In Toronto, the experience was similar, said Dr. Donald Low of Mt. Sinai Hospital, who treated the early cases there.
"We had one 'case B' patient who infected nine others and one congestive heart failure patient who infected 21. But this was because SARS was not recognized early enough; the patients went home and infected family members or health care workers in the emergency department and (coronary surgery) ward."
In one instance, six health care workers became infected during an intubation, an insertion of a breathing tube, which is now considered a high-risk activity in SARS patients. Infection was probably due to droplet dispersion that occurred when the intubation became "difficult," he said.
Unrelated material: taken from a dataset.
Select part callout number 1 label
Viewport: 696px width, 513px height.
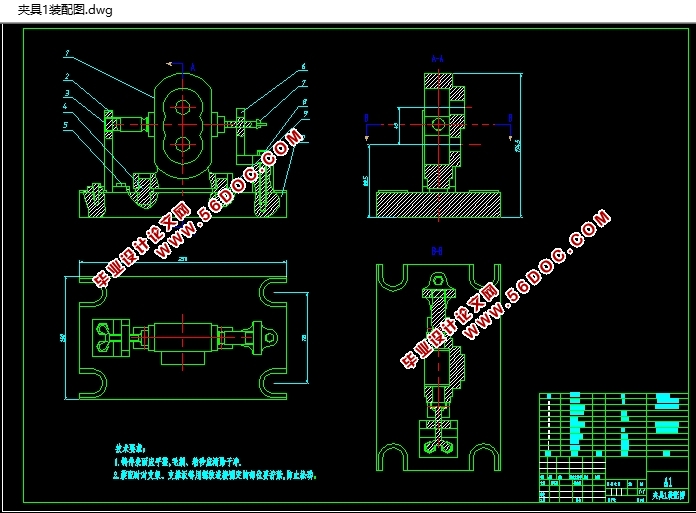pos(67,53)
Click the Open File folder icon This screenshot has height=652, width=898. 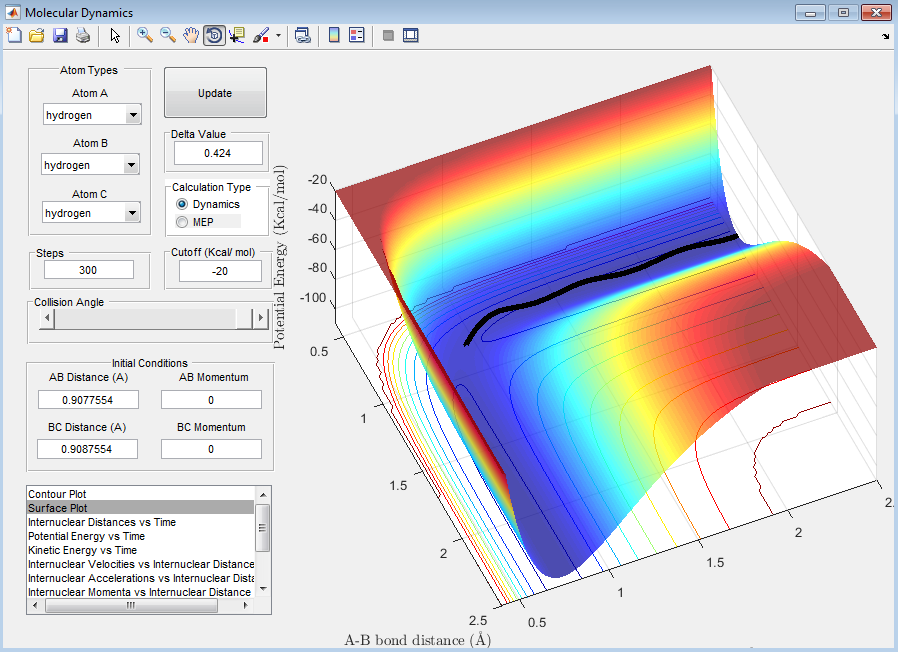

"Infection control is critical," Low continued. "It's surreal -- to talk to staff and see 200 people in front of you wearing masks, face shields, gowns, and gloves. It's changing the way we do medicine. But it has to be done if we're going to contain the disease."
How to treat current SARS patients is less clear, symposium chair Dr. Scott Hammer, chief of the division of infectious medicine at Columbia Presbyterian Medical Center in New York, told Reuters Health.
No recommendations can be made at this point, he emphasized, although interferon and protease inhibitors have shown some early promise. By contrast, experience in China and Toronto showed that the antiviral ribavirin has no benefit, and that antiinflammatory steroids may actually enhance the disease process.
"We don't blame China for trying treatments that, empirically, seemed as though they might work," Hammer said. "But the time for empiric treatment is over. Now we need clinical trials."